The stock market appears to be enjoying an early Christmas, and a Santa Claus rally may be just around the corner. The Federal Reserve held the fed funds rate unchanged for the third time in December 2023. The rate range stands at 5.25%-5.5% having risen from near zero about 20 months back. The markets got a hint of things to come in 2024 after the Fed projected three-quarter percentage point cuts in 2024.

The S&P 500 is up 1.37% following the decision to 4,707, a year-to-date high, up over 30% from its October low, and is within 2% of its all-time high reached in January 2022. Gina Bolvin, President of Bolvin Wealth Management Group says, “The Fed has given the market an early holiday gift today when, finally, for the first time, they have commented positively about inflation. I’d say we’ve seen a pivot as they acknowledged inflation is falling. It appears that the Fed is moving in the market direction, rather than the market moving towards the Fed. The Santa Claus rally may continue.”

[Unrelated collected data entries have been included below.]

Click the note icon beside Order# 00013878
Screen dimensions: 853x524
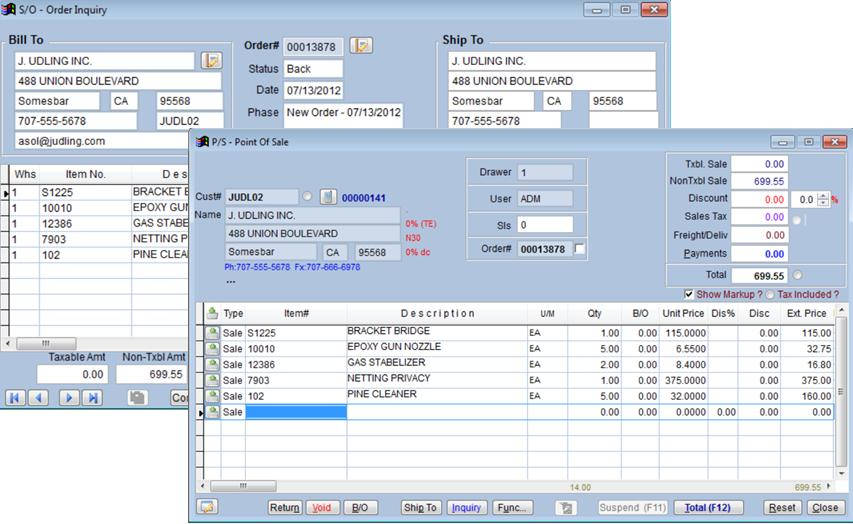click(x=361, y=46)
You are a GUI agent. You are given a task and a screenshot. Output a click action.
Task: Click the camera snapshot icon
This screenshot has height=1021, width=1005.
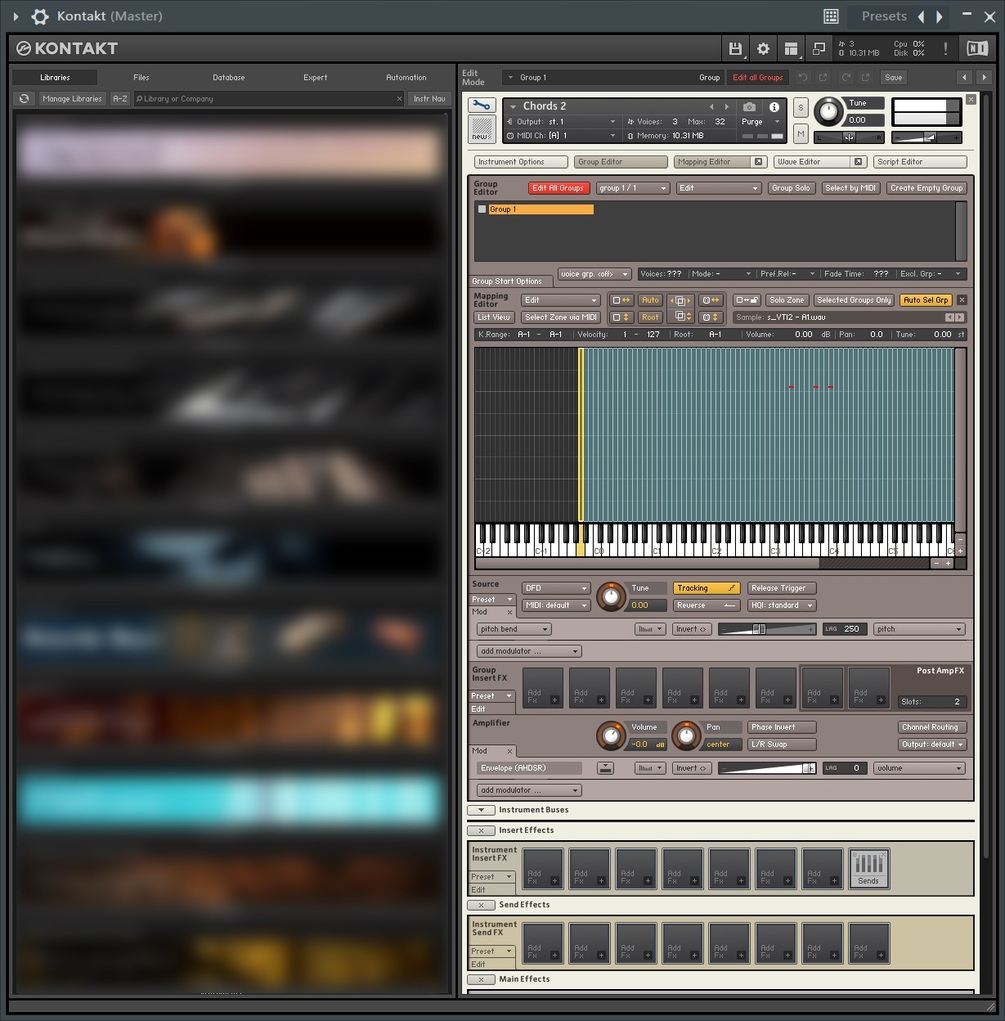(750, 107)
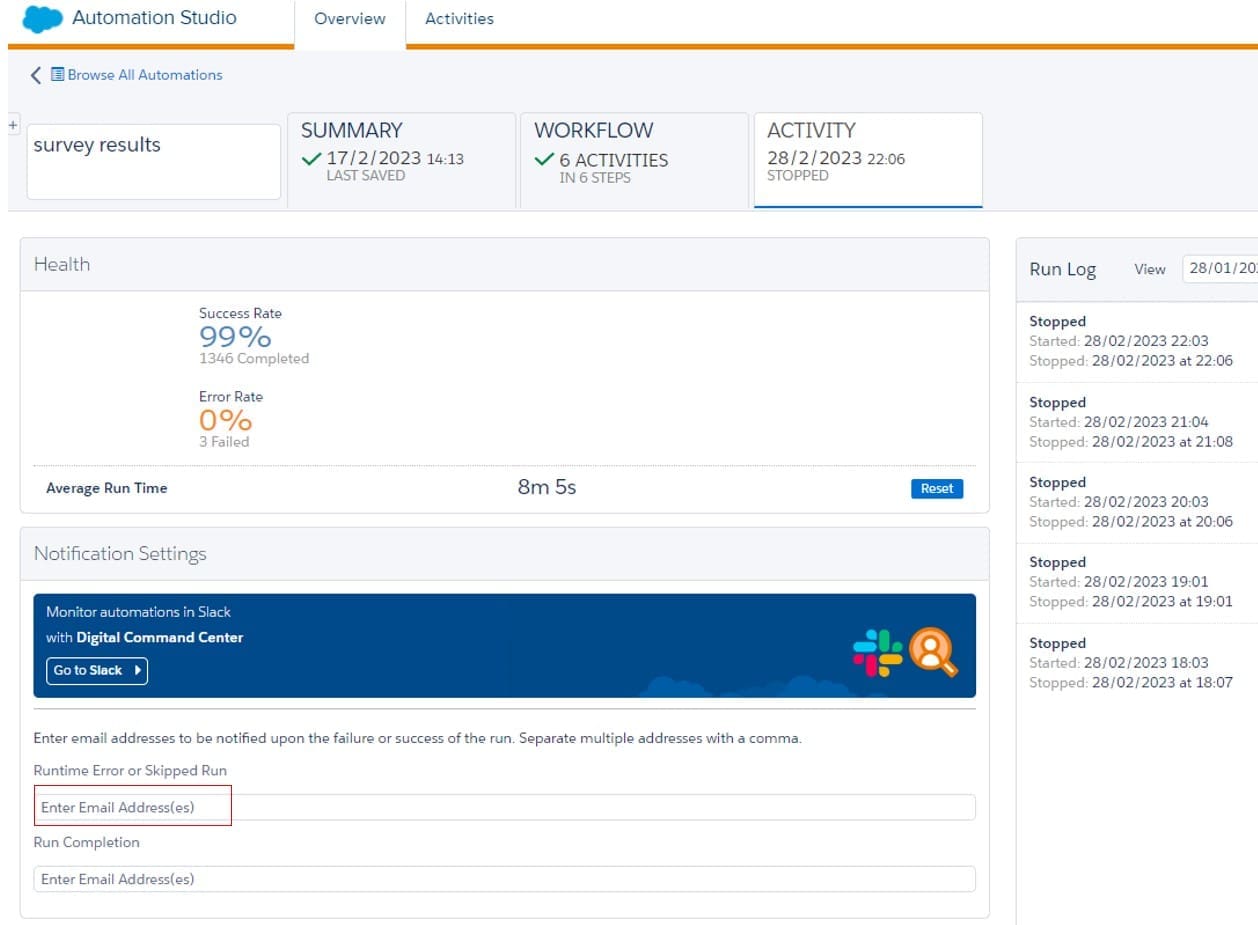Click the Run Completion email address field
This screenshot has height=925, width=1258.
coord(504,879)
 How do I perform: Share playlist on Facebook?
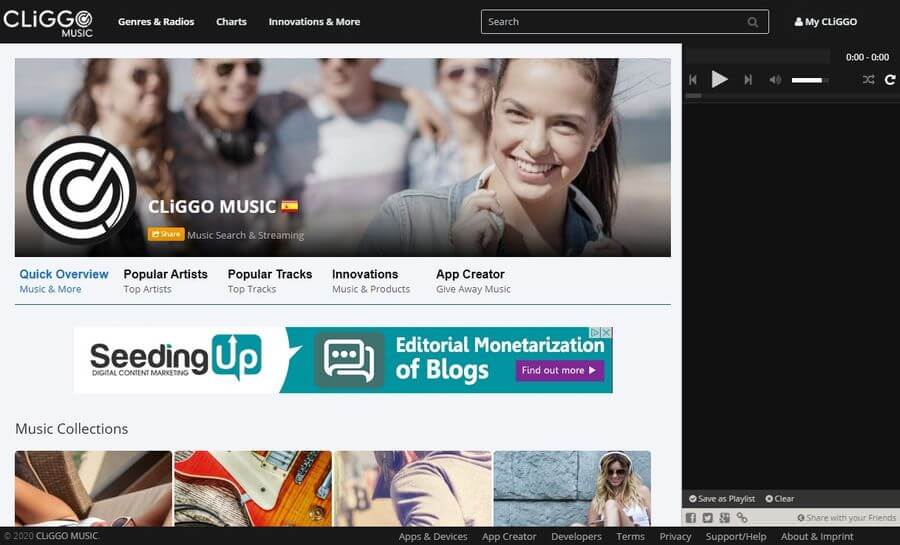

“An early Christmas gift awaited markets as the US Federal Reserve struck the right chord with risk-driven investors following a seemingly dovish stance at its last monetary policy meeting in 2023. We believe that the Fed has now acknowledged that previous rate hikes are working into the economy. A new challenge of managing a drastic slowdown or a probable recession awaits the central bank. We sense that 2024 would be a good year for riskier assets overall and would not be surprised to see other major global central banks following suit in the latter half of next year”, says Manish Chowdhury, Head of Research, StoxBox.

Did Powell sound dovish during the press conference? Well, his remarks along with the dot plot predictions would not bode well for bears over the next few weeks. Chris Zaccarelli, Chief Investment Officer for Independent Advisor Alliance says, ” For those expecting a Hawkish pause, they didn’t get that at all. The Fed left rates unchanged – as was widely anticipated – but they left a median of 3 rate cuts next year in their summary of economic projections, which is exceedingly dovish.

Stocks and bonds took off higher after the Fed statement was released at 2 pm and soon after Powell began speaking, prices moved even higher.

The Santa Claus rally has come early this year or perhaps is just getting started. The bears are running for cover and may have to go into hibernation, given the robust GDP growth, strong consumer spending, low unemployment, and a Fed that is talking about cuts, let alone staying on hold.”

The Summary of Economic Projections showed that FOMC expects the funds rate to be at 4.75% by the end of 2024, below their previous projections of 5.25%, as the cooler-than-expected inflation reports released in the previous months drove Fed policymakers to revise PCE inflation forecasts downwards, while unemployment and GDP gauges were loosely unchanged.

The Fed Dot Plot holds the key for the market to make the trading moves. Bill Adams, Chief Economist for Comerica Bank says, “The FOMC changed their policy statement to acknowledge slower economic growth since the beginning of the fourth quarter, as well as the decline in inflation over the last year. FOMC members revised the Dot Plot showing that the median FOMC member expects three quarters of a percent in rate cuts to be appropriate in 2024, versus half a percent in cuts anticipated by the median in the September Dot Plot.”

The next step is a rate cut, and markets are now anticipating a faster and harsher easing cycle as a result of Powell’s statements about decreasing rates before they hit their inflation target.

Ruslan Lienkha, chief of markets, YouHodler says, “Just a few months ago the Fed was warning us about one more possible hike before the New Year, but the inflation trajectory has allowed the central bank to be softer. So now, the rhetoric has changed slightly, and a rate cut is expected as the next step – the only question is when.”

The Federal Reserve’s move to decrease interest rates next year will result in moderate gains for US stock and bond prices, albeit the easing may not be as forceful as markets now assume.

Alex McGrath, Chief Investment Officer for NorthEnd Private Wealth says, “While we are welcoming of the most dovish Fed presser we have seen in quite some time, I did not foresee this happening today. The tone today was almost as though they were expecting the perfect landing, well beyond expectations of a soft landing. Equity markets are overjoyed but I cannot help but wonder and hope that Chairman Powell’s tenure turns out better than Arthurs Burns’ did.”